Its ion propulsion system has allowed Dawn to do even more than orbit two distant and fascinating bodies. At each one, the spacecraft has changed its orbits extensively, optimizing its views to conduct detailed studies, something it would not have been able to do with conventional propulsion.

Dawn passed a coincidental pair of milestones in its orbital mission at Ceres last week. The dwarf planet reached out to take Earth’s emissary into a gentle but permanent gravitational embrace on March 6, 2015. Sept. 23, 2016, was 1,500 Cerean days later. (Ceres turns on its axis in 9 hours, 4 minutes, considerably faster than Earth, although not all that different from the giant planet Jupiter, which takes 9 hours, 56 minutes). Interestingly, on Sept. 22, Dawn completed its 1,500th orbital revolution around Ceres.

Given the equality between the number of orbits and the number of Cerean days, you may be tempted to conclude that Dawn orbits at the same rate that Ceres rotates.

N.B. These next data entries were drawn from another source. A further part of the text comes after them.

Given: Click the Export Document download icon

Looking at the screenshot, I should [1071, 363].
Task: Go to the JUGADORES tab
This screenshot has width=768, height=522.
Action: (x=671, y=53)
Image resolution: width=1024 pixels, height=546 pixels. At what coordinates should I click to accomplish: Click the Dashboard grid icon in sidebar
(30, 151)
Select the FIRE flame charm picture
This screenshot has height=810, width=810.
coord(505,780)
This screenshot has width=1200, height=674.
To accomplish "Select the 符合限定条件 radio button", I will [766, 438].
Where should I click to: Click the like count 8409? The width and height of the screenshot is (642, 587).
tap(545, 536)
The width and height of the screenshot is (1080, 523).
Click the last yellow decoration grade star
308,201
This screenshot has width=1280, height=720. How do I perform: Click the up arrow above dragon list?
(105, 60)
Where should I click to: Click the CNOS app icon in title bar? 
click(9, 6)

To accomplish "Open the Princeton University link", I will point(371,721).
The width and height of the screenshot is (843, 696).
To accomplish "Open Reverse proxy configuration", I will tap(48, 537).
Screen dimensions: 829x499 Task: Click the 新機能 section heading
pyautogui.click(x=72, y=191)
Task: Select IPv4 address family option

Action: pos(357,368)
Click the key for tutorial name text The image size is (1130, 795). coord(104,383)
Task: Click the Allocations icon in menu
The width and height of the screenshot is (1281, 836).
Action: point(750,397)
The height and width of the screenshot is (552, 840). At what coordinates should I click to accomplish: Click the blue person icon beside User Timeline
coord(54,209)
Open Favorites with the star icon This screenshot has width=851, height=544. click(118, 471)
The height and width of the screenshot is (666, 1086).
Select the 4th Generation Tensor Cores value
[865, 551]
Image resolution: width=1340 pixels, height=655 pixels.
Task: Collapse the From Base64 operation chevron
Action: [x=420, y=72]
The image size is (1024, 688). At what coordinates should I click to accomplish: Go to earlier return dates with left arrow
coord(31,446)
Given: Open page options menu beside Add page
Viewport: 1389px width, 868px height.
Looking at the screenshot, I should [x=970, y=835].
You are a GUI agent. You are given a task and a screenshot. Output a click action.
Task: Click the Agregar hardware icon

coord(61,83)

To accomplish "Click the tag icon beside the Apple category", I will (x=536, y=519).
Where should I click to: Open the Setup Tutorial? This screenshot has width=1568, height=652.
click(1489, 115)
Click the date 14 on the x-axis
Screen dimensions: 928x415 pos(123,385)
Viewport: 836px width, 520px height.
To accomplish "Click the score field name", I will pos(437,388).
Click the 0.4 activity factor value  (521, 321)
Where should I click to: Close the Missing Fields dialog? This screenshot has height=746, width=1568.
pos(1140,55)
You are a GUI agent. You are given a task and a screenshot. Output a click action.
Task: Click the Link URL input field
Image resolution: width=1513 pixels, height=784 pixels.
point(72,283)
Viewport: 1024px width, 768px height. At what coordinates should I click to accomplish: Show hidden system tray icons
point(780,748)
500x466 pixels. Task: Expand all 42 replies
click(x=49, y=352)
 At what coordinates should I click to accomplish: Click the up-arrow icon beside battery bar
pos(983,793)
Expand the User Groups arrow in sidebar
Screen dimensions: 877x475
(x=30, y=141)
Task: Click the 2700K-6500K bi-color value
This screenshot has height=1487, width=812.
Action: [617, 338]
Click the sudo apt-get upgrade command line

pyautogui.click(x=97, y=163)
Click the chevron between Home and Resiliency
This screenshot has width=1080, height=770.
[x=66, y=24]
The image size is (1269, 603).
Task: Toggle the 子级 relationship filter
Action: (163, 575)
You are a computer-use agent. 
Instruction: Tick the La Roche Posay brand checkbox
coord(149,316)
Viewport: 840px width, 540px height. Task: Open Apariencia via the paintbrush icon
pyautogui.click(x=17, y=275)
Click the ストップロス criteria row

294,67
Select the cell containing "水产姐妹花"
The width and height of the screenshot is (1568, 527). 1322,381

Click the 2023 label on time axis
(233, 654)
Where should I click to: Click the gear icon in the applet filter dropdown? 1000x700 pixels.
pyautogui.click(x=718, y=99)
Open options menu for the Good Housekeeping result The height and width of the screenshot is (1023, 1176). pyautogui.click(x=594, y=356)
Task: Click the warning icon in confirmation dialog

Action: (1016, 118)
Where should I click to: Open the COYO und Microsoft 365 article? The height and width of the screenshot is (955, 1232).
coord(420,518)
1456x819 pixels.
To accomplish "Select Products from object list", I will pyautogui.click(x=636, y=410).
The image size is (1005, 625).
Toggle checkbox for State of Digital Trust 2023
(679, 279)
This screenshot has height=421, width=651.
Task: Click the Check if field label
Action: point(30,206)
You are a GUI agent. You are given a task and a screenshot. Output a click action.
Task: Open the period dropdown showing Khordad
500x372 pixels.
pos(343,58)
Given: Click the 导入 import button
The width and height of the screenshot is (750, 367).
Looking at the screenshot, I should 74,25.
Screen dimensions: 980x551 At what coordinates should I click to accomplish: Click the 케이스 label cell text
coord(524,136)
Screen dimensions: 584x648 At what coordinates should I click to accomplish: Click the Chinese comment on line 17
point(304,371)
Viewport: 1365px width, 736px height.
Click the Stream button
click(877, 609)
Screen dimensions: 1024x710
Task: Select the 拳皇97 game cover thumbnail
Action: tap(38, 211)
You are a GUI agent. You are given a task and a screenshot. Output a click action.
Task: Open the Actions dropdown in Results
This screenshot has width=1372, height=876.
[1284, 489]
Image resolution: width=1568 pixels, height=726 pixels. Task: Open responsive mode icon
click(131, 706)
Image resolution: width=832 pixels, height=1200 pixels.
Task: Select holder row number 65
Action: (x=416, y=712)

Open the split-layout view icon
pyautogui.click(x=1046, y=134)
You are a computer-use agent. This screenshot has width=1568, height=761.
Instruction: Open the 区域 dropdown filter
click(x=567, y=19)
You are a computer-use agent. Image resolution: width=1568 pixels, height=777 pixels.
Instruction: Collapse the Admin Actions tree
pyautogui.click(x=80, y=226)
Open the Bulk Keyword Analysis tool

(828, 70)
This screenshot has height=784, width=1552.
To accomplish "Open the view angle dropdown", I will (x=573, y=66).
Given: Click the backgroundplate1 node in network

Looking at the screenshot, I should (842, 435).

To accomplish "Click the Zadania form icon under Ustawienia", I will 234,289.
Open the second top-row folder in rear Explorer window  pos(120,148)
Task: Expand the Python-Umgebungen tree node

Please resist this temptation! Dawn’s early orbits took weeks to complete, and as the spacecraft maneuvered to lower altitudes, eventually they took days and then hours. In its lowest altitude, the spacecraft circled Ceres in only 5.4 hours. (For a reminder of the details of the orbits, see this table and this diagram depicting preliminary orbit sizes.) So, it truly is a coincidence that the average has worked out so that Dawn has revolved as many times as Ceres has rotated. And now that Dawn is raising its altitude and thus increasing the time required to complete an orbit, such a coincidence will not occur again. Ceres is very stubborn and will keep rotating at the same rate. Dawn, much nimbler and more flexible, is currently in a 13-hour orbit. By the time it completes ion thrusting next week, the orbit period will be almost 19 hours.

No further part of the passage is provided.